Le considerazioni sul consenso – alcune delle tante riportate nell’ordinanza – costituiscono una robusta picconata non solo all’obbligo vaccinale per i sanitari, ma soprattutto all’intero impianto del green pass, almeno per quello che riguarda la necessità di esibirlo per entrare al lavoro. Gli over 50, privati dell’alternativa costituita dal tampone, hanno subito questo obbligo per molti mesi.

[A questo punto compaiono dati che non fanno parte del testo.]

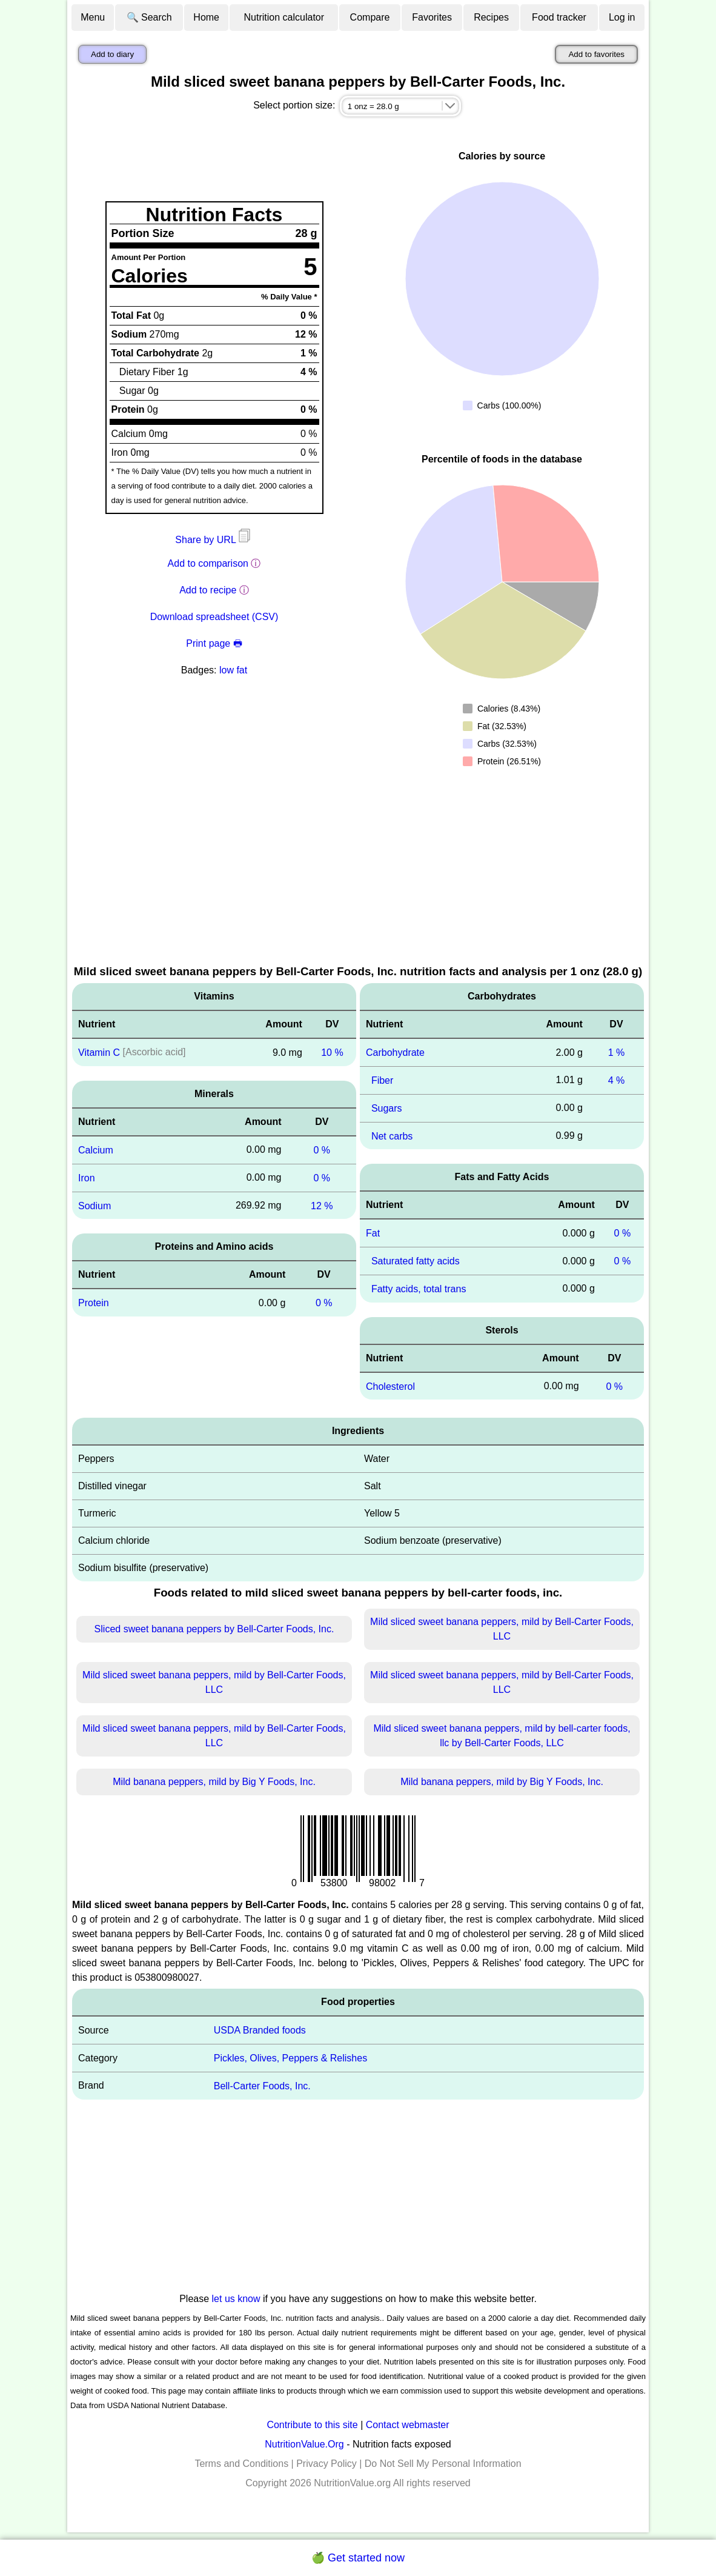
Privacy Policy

L’ordinanza del giudice di Firenze si inserisce nel mutato vento giuridico sui vaccini Covid che ha cominciato a spirare quando un’infermiera di Viterbo è stata reintegrata al lavoro con il solo tampone. Poi, fra l’altro, il TAR del Lazio si è pronunciato sul reintegro dello stipendio e il TAR Sicilia ha rinviato alla Corte Costituzionale l’obbligo vaccinale per sanitari.
Il giudice di Firenze non si è limitato ad evidenziare il controsenso costituito da un consenso – quello alla vaccinazione – che non è obbligatorio ma che è indispensabile per lavorare. Ha fatto anche notare che non è possibile prestare alcun consenso informato alla vaccinazione Covid, dal momento che meccanismi di funzionamento ed ingredienti sono coperti da segreto. E per il resto, ha ridotto a brandelli la narrativa dominante sui vaccini.

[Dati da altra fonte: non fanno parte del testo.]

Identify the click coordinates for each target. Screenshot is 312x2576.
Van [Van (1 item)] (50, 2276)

Nell’ordinanza ha rilevato infatti che la legge impone ai sanitari la vaccinazione Covid “per impedire la malattia”: ma i vaccini non impediscono il dilagare del contagio e anzi i malati gravi e i morti “sono prevalenti” nelle persone che hanno ricevuto tre dosi. In più – ha scritto in sostanza il giudice – non si può neanche dire che il vaccino non faccia né bene né male, dal momento che verificano morti ed eventi avversi anche gravi. Ha definito infine i vaccini “sieri sperimentali talmente invasivi da insinuarsi nel suo [della psicologa] DNA […] con effetti ad oggi non prevedibili per la sua vita e per la sua salute”.
Quella emessa dal giudice di Firenze non è ancora una sentenza, ma un’ordinanza che blocca l’efficacia dell’atto con il quale l’Ordine degli Psicologi ha sospeso la psicologa non vaccinata. Il giudice ha preso questa decisione perché in attesa del processo e della sentenza vera e propria la psicologa, impossibilitata a lavorare, avrebbe subito un danno grave ed irreversibile.
Il processo, durante il quale l’Ordine degli Psicologi potrà cercare di convincere il tribunale di aver invece agito correttamente, comincerà il 15 settembre. Ci sarà da divertirsi.